**What to produce**
Each record must be written out again exactly. Skip any picture it contains.

**Records provided**
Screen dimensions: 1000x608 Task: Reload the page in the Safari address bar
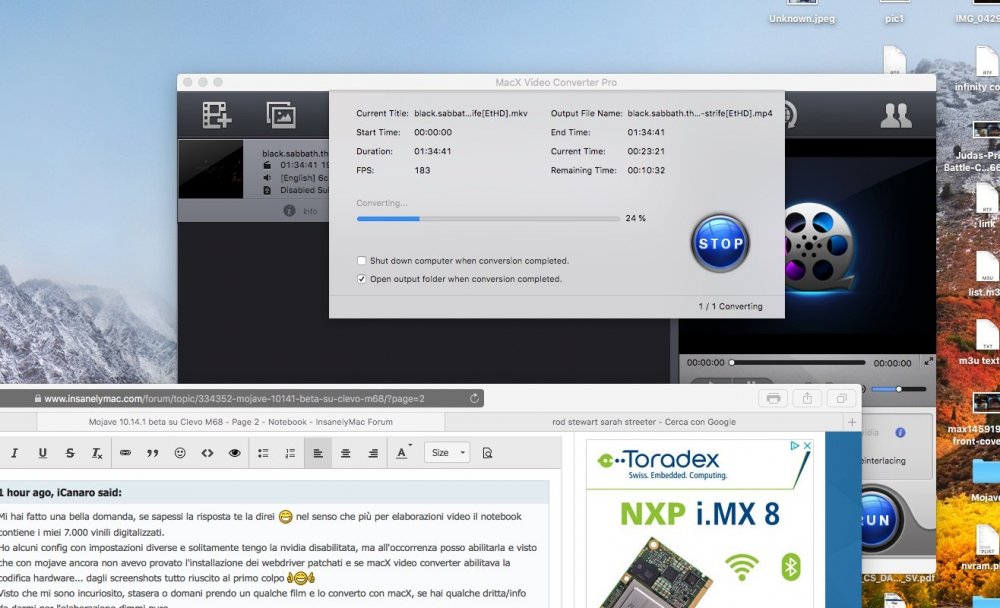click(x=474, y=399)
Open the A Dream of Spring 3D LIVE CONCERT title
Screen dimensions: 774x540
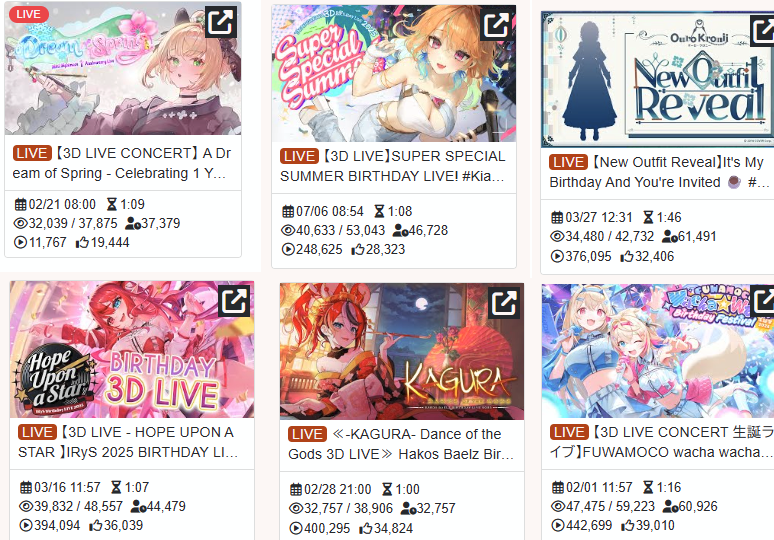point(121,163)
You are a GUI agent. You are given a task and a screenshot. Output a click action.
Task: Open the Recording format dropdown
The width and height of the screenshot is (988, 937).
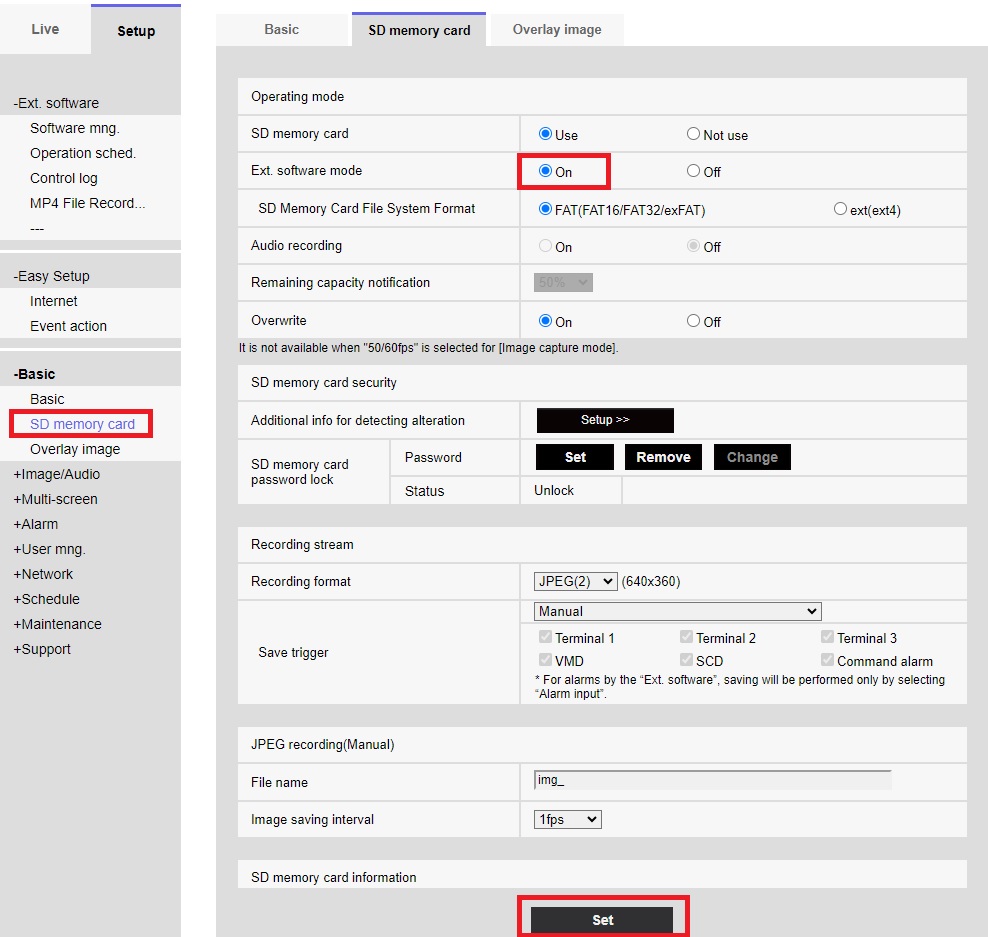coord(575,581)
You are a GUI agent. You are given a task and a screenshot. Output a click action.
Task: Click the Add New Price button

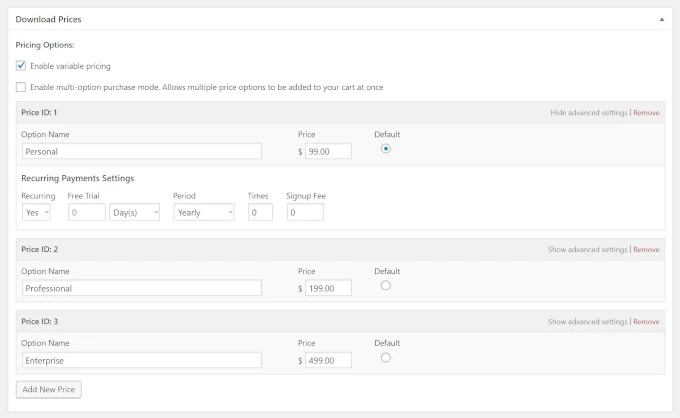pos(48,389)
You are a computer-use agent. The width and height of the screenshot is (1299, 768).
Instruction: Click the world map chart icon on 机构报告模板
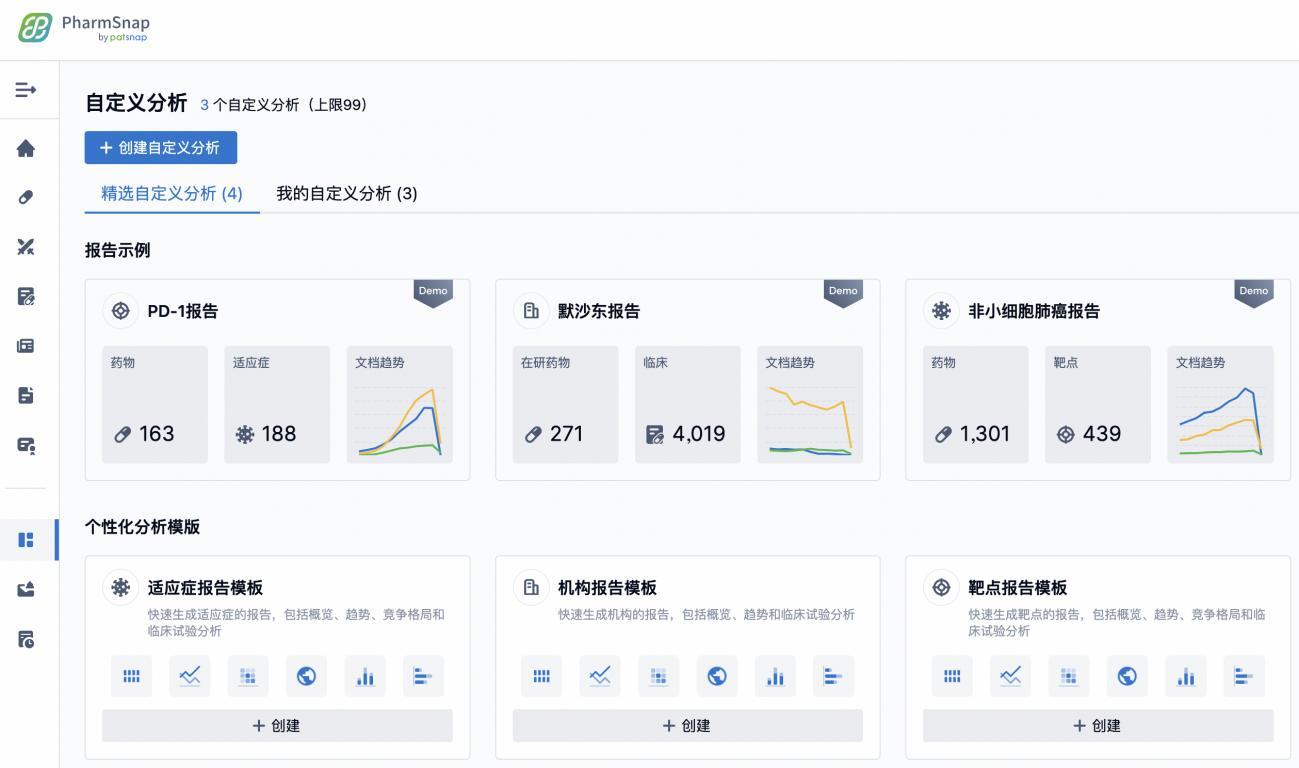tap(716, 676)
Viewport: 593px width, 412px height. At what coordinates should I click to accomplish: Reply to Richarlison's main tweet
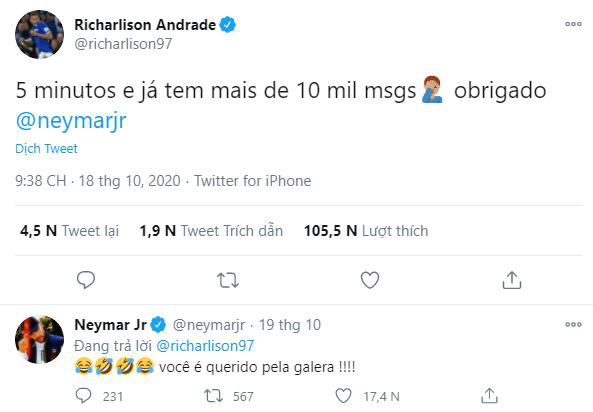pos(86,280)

**Answer section**
Screen dimensions: 1000x608 Task: Reload the page in the Safari address bar
click(x=474, y=399)
Open the A Dream of Spring 3D LIVE CONCERT title
Screen dimensions: 774x540
point(121,163)
You are a GUI agent. You are given a task and a screenshot. Output a click action.
Task: Open the Recording format dropdown
The width and height of the screenshot is (988, 937).
coord(575,581)
You are a GUI agent. You are given a task and a screenshot. Output a click action.
Task: Click the Add New Price button

pos(48,389)
You are a computer-use agent. The width and height of the screenshot is (1299, 768).
Instruction: Click the world map chart icon on 机构报告模板
tap(716, 676)
Viewport: 593px width, 412px height. At what coordinates should I click to accomplish: Reply to Richarlison's main tweet
pos(86,280)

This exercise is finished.